→ **PROBLEM TO WORK ON**: What is needed is a verbatim copy of each record below.

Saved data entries

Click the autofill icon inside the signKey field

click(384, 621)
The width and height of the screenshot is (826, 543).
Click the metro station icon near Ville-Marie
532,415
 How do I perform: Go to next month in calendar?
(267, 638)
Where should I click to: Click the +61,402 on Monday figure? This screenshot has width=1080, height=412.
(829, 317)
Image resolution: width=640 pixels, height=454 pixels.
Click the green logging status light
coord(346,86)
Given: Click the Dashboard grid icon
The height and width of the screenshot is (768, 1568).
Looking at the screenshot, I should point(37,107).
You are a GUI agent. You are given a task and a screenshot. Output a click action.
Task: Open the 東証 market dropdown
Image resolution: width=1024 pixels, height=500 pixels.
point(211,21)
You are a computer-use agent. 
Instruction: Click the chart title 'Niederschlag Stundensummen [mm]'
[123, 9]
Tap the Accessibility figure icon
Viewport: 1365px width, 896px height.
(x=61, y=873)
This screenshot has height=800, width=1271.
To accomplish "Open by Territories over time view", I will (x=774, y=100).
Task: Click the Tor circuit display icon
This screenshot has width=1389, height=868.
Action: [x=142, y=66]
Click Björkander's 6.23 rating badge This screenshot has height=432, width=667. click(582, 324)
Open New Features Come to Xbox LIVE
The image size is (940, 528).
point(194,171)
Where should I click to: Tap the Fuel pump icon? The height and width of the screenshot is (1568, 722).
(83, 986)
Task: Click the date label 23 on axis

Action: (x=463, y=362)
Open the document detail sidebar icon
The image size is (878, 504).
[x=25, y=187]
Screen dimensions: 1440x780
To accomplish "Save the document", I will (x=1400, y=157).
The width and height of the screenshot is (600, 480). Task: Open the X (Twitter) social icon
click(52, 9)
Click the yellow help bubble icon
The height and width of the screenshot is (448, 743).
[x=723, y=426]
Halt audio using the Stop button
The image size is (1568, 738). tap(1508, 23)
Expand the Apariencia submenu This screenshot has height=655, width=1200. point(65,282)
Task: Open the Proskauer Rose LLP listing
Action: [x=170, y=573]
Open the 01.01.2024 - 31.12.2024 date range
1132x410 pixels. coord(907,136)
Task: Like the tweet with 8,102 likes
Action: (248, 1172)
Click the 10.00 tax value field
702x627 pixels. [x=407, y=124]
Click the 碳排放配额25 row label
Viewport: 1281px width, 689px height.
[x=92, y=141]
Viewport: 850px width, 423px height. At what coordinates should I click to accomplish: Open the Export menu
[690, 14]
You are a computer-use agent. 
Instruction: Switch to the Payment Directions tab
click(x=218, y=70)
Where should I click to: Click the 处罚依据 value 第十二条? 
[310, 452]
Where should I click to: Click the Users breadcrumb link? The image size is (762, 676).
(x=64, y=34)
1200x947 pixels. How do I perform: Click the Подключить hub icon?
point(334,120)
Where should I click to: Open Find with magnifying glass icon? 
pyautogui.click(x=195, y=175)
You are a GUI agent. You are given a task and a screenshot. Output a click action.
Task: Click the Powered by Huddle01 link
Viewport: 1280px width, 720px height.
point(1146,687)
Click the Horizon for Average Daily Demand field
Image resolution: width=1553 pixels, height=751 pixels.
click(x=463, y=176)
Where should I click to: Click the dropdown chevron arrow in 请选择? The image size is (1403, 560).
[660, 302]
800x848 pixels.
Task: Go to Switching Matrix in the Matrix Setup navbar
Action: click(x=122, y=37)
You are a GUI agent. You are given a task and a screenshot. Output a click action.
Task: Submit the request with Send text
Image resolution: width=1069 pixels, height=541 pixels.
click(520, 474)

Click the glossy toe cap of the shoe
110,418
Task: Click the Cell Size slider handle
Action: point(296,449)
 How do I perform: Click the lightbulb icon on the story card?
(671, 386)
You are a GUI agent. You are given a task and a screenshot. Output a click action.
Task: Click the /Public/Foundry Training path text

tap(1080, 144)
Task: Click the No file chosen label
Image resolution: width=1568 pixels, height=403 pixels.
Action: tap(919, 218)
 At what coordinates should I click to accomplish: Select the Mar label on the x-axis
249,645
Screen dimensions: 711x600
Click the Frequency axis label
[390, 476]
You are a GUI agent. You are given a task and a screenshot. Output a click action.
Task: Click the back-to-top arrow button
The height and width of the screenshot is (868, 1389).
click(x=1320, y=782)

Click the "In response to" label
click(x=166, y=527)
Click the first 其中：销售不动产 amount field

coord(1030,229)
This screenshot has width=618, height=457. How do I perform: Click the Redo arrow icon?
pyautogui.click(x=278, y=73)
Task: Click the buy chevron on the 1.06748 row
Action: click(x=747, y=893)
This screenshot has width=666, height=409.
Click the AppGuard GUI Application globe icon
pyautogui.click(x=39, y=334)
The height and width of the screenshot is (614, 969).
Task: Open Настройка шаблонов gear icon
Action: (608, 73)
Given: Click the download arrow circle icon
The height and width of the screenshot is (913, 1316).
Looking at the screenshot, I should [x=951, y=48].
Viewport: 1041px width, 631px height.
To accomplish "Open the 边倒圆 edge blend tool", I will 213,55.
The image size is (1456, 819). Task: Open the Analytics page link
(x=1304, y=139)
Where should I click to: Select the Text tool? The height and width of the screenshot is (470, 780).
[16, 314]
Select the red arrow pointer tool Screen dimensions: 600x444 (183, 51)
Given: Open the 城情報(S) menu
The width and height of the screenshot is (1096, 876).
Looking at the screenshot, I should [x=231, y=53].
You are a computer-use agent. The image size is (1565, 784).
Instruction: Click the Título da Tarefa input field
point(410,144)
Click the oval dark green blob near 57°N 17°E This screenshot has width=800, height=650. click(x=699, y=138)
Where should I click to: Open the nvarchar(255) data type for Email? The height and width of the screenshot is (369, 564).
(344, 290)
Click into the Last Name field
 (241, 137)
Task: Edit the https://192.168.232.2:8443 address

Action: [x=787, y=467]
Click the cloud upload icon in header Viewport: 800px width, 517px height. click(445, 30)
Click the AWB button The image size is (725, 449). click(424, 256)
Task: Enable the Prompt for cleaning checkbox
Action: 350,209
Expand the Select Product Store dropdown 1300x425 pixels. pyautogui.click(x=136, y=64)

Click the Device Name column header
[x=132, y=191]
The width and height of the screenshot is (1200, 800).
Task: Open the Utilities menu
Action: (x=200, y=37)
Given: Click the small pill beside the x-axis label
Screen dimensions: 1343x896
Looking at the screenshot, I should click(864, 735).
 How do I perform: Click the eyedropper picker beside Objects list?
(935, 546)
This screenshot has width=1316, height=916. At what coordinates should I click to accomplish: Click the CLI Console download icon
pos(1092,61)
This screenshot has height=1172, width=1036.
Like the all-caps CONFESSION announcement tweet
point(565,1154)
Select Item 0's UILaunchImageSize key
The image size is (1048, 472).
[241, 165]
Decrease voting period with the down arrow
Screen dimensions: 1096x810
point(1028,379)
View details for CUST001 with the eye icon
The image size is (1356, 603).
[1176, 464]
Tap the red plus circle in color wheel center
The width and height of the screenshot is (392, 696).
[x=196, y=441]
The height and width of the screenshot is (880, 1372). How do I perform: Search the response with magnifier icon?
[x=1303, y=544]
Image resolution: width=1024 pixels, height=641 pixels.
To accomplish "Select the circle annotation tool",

→ **FINISHED EXERCISE**:
Click the autofill icon inside the signKey field

click(384, 621)
The width and height of the screenshot is (826, 543).
Click the metro station icon near Ville-Marie
532,415
 How do I perform: Go to next month in calendar?
(267, 638)
Where should I click to: Click the +61,402 on Monday figure? This screenshot has width=1080, height=412.
(829, 317)
Image resolution: width=640 pixels, height=454 pixels.
Click the green logging status light
coord(346,86)
Given: Click the Dashboard grid icon
The height and width of the screenshot is (768, 1568).
Looking at the screenshot, I should point(37,107).
You are a GUI agent. You are given a task and a screenshot. Output a click action.
Task: Open the 東証 market dropdown
Image resolution: width=1024 pixels, height=500 pixels.
point(211,21)
You are a computer-use agent. 
Instruction: Click the chart title 'Niederschlag Stundensummen [mm]'
[123, 9]
Tap the Accessibility figure icon
Viewport: 1365px width, 896px height.
(x=61, y=873)
This screenshot has height=800, width=1271.
To accomplish "Open by Territories over time view", I will (x=774, y=100).
Task: Click the Tor circuit display icon
This screenshot has width=1389, height=868.
Action: [x=142, y=66]
Click Björkander's 6.23 rating badge This screenshot has height=432, width=667. click(582, 324)
Open New Features Come to Xbox LIVE
The image size is (940, 528).
point(194,171)
Where should I click to: Tap the Fuel pump icon? The height and width of the screenshot is (1568, 722).
(83, 986)
Task: Click the date label 23 on axis

Action: (x=463, y=362)
Open the document detail sidebar icon
The image size is (878, 504).
[x=25, y=187]
Screen dimensions: 1440x780
To accomplish "Save the document", I will (x=1400, y=157).
The width and height of the screenshot is (600, 480). Task: Open the X (Twitter) social icon
click(52, 9)
Click the yellow help bubble icon
The height and width of the screenshot is (448, 743).
[x=723, y=426]
Halt audio using the Stop button
The image size is (1568, 738). tap(1508, 23)
Expand the Apariencia submenu This screenshot has height=655, width=1200. point(65,282)
Task: Open the Proskauer Rose LLP listing
Action: [x=170, y=573]
Open the 01.01.2024 - 31.12.2024 date range
1132x410 pixels. coord(907,136)
Task: Like the tweet with 8,102 likes
Action: (248, 1172)
Click the 10.00 tax value field
702x627 pixels. [x=407, y=124]
Click the 碳排放配额25 row label
Viewport: 1281px width, 689px height.
[x=92, y=141]
Viewport: 850px width, 423px height. At what coordinates should I click to accomplish: Open the Export menu
[690, 14]
You are a computer-use agent. 
Instruction: Switch to the Payment Directions tab
click(x=218, y=70)
Where should I click to: Click the 处罚依据 value 第十二条? 
[310, 452]
Where should I click to: Click the Users breadcrumb link? The image size is (762, 676).
(x=64, y=34)
1200x947 pixels. How do I perform: Click the Подключить hub icon?
point(334,120)
Where should I click to: Open Find with magnifying glass icon? 
pyautogui.click(x=195, y=175)
You are a GUI agent. You are given a task and a screenshot. Output a click action.
Task: Click the Powered by Huddle01 link
Viewport: 1280px width, 720px height.
point(1146,687)
Click the Horizon for Average Daily Demand field
Image resolution: width=1553 pixels, height=751 pixels.
click(x=463, y=176)
Where should I click to: Click the dropdown chevron arrow in 请选择? The image size is (1403, 560).
[660, 302]
800x848 pixels.
Task: Go to Switching Matrix in the Matrix Setup navbar
Action: click(x=122, y=37)
You are a GUI agent. You are given a task and a screenshot. Output a click action.
Task: Submit the request with Send text
Image resolution: width=1069 pixels, height=541 pixels.
click(520, 474)

Click the glossy toe cap of the shoe
110,418
Task: Click the Cell Size slider handle
Action: point(296,449)
 How do I perform: Click the lightbulb icon on the story card?
(671, 386)
You are a GUI agent. You are given a task and a screenshot. Output a click action.
Task: Click the /Public/Foundry Training path text

tap(1080, 144)
Task: Click the No file chosen label
Image resolution: width=1568 pixels, height=403 pixels.
Action: tap(919, 218)
 At what coordinates should I click to accomplish: Select the Mar label on the x-axis
249,645
Screen dimensions: 711x600
Click the Frequency axis label
[390, 476]
You are a GUI agent. You are given a task and a screenshot. Output a click action.
Task: Click the back-to-top arrow button
The height and width of the screenshot is (868, 1389).
click(x=1320, y=782)

Click the "In response to" label
click(x=166, y=527)
Click the first 其中：销售不动产 amount field

coord(1030,229)
This screenshot has width=618, height=457. How do I perform: Click the Redo arrow icon?
pyautogui.click(x=278, y=73)
Task: Click the buy chevron on the 1.06748 row
Action: click(x=747, y=893)
This screenshot has width=666, height=409.
Click the AppGuard GUI Application globe icon
pyautogui.click(x=39, y=334)
The height and width of the screenshot is (614, 969).
Task: Open Настройка шаблонов gear icon
Action: (608, 73)
Given: Click the download arrow circle icon
The height and width of the screenshot is (913, 1316).
Looking at the screenshot, I should [x=951, y=48].
Viewport: 1041px width, 631px height.
To accomplish "Open the 边倒圆 edge blend tool", I will 213,55.
The image size is (1456, 819). Task: Open the Analytics page link
(x=1304, y=139)
Where should I click to: Select the Text tool? The height and width of the screenshot is (470, 780).
[16, 314]
Select the red arrow pointer tool Screen dimensions: 600x444 (183, 51)
Given: Open the 城情報(S) menu
The width and height of the screenshot is (1096, 876).
Looking at the screenshot, I should [x=231, y=53].
You are a computer-use agent. The image size is (1565, 784).
Instruction: Click the Título da Tarefa input field
point(410,144)
Click the oval dark green blob near 57°N 17°E This screenshot has width=800, height=650. click(x=699, y=138)
Where should I click to: Open the nvarchar(255) data type for Email? The height and width of the screenshot is (369, 564).
(344, 290)
Click into the Last Name field
 (241, 137)
Task: Edit the https://192.168.232.2:8443 address

Action: [x=787, y=467]
Click the cloud upload icon in header Viewport: 800px width, 517px height. click(445, 30)
Click the AWB button The image size is (725, 449). click(424, 256)
Task: Enable the Prompt for cleaning checkbox
Action: 350,209
Expand the Select Product Store dropdown 1300x425 pixels. pyautogui.click(x=136, y=64)

Click the Device Name column header
[x=132, y=191]
The width and height of the screenshot is (1200, 800).
Task: Open the Utilities menu
Action: (x=200, y=37)
Given: Click the small pill beside the x-axis label
Screen dimensions: 1343x896
Looking at the screenshot, I should click(864, 735).
 How do I perform: Click the eyedropper picker beside Objects list?
(935, 546)
This screenshot has width=1316, height=916. At what coordinates should I click to accomplish: Click the CLI Console download icon
pos(1092,61)
This screenshot has height=1172, width=1036.
Like the all-caps CONFESSION announcement tweet
point(565,1154)
Select Item 0's UILaunchImageSize key
The image size is (1048, 472).
[241, 165]
Decrease voting period with the down arrow
Screen dimensions: 1096x810
point(1028,379)
View details for CUST001 with the eye icon
The image size is (1356, 603).
[1176, 464]
Tap the red plus circle in color wheel center
The width and height of the screenshot is (392, 696).
[x=196, y=441]
The height and width of the screenshot is (880, 1372). How do I perform: Search the response with magnifier icon?
[x=1303, y=544]
Image resolution: width=1024 pixels, height=641 pixels.
To accomplish "Select the circle annotation tool",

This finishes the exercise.